Pero ¿cómo conseguir esto? Nuestra victoria depende esencialmente y antes que nada de Nuestro Señor Jesucristo. Riquezas, medios de comunicación, organizaciones, todo eso es excelente y tenemos obligación de utilizarlo para la dilatación del Reino de Dios. Pero nada de eso es indispensable. Si, sin culpa nuestra, la Causa Católica no contara con esos recursos, el Divino Salvador haría lo necesario para que podamos vencer sin ellos. El ejemplo nos es dado por los primeros siglos de la Iglesia. ¿Acaso ésta no venció, a despecho de haberse coligado contra ella todas las fuerzas de la tierra?

Confianza en Nuestro Señor Jesucristo, he aquí otra lección preciosa que nos da la Santa Navidad.

Recojamos aún una enseñanza más, suave como un panal de miel.

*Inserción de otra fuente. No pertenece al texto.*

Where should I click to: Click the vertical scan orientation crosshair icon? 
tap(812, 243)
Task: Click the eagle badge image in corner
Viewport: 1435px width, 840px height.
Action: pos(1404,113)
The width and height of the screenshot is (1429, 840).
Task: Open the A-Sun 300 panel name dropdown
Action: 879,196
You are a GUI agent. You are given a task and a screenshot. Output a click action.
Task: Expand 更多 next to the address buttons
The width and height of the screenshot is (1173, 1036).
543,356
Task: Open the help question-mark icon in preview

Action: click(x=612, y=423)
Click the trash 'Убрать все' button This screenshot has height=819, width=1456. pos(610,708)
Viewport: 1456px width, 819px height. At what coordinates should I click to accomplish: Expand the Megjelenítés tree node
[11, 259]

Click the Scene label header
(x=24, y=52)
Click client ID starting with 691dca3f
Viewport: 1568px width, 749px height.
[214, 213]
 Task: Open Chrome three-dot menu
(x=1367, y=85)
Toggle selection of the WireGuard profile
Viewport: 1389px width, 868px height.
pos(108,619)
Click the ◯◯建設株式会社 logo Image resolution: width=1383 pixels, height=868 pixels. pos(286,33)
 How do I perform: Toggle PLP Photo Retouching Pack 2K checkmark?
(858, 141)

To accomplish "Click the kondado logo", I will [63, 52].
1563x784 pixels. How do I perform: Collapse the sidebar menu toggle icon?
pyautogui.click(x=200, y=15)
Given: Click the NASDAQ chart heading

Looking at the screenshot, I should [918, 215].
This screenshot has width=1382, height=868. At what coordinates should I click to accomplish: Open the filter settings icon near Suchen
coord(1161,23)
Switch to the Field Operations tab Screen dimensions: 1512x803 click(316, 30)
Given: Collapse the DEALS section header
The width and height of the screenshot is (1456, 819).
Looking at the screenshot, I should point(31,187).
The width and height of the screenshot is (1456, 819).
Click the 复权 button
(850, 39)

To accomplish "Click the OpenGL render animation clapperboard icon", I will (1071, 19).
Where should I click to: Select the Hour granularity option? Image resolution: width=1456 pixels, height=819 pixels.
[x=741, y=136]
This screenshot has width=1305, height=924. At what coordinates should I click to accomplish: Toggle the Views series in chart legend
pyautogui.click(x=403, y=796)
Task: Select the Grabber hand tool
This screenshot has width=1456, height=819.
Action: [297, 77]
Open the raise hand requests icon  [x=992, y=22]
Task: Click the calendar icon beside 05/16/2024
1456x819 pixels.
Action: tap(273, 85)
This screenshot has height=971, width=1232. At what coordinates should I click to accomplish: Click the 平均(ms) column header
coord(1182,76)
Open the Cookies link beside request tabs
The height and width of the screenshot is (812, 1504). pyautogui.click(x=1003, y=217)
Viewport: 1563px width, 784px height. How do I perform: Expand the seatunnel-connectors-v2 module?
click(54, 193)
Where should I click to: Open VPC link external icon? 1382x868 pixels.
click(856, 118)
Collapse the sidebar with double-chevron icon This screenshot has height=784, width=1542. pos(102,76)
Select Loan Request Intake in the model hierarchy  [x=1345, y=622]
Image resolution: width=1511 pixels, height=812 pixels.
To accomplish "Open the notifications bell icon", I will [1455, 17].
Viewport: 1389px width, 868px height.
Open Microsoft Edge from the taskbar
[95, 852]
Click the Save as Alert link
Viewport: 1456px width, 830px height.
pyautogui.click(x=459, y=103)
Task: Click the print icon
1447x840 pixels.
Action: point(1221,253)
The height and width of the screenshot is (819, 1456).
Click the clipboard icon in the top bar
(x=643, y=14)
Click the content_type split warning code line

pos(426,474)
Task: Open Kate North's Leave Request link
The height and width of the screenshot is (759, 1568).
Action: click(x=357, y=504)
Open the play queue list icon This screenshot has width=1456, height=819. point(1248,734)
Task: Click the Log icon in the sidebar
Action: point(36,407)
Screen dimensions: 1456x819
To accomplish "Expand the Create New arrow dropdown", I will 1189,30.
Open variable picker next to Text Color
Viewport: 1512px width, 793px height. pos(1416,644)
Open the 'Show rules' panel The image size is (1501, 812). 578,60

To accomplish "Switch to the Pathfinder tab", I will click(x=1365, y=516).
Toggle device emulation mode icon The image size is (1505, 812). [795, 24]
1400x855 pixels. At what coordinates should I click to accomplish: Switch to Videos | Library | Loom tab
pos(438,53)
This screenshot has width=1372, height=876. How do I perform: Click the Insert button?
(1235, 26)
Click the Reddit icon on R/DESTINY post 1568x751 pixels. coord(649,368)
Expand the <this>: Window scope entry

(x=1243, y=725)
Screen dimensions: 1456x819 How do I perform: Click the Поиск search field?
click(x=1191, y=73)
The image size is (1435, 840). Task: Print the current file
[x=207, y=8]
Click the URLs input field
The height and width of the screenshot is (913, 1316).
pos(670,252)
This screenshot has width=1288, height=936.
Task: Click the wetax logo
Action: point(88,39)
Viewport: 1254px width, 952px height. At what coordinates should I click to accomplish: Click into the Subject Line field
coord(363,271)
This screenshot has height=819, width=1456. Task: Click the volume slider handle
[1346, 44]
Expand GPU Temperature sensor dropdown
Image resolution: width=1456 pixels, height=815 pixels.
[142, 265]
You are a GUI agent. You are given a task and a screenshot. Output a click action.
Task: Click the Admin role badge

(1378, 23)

Sí, pecamos… Son inmensas las dificultades con que tropezamos para volver atrás, para subir. Nuestros crímenes e infidelidades atraerán sobre nosotros la cólera de Dios. Pero, junto al pesebre, tenemos a la Medianera dulcísima que no es juez sino abogada, y tiene con relación a nosotros toda la compasión, ternura e indulgencia de la más perfecta de las madres.

Con la mirada puesta en María, unidos a ella, por medio de ella, pidamos en esta Navidad la gracia única que realmente interesa: el Reino de Dios en nosotros y a nuestro alrededor. Todo el resto nos será dado por añadidura.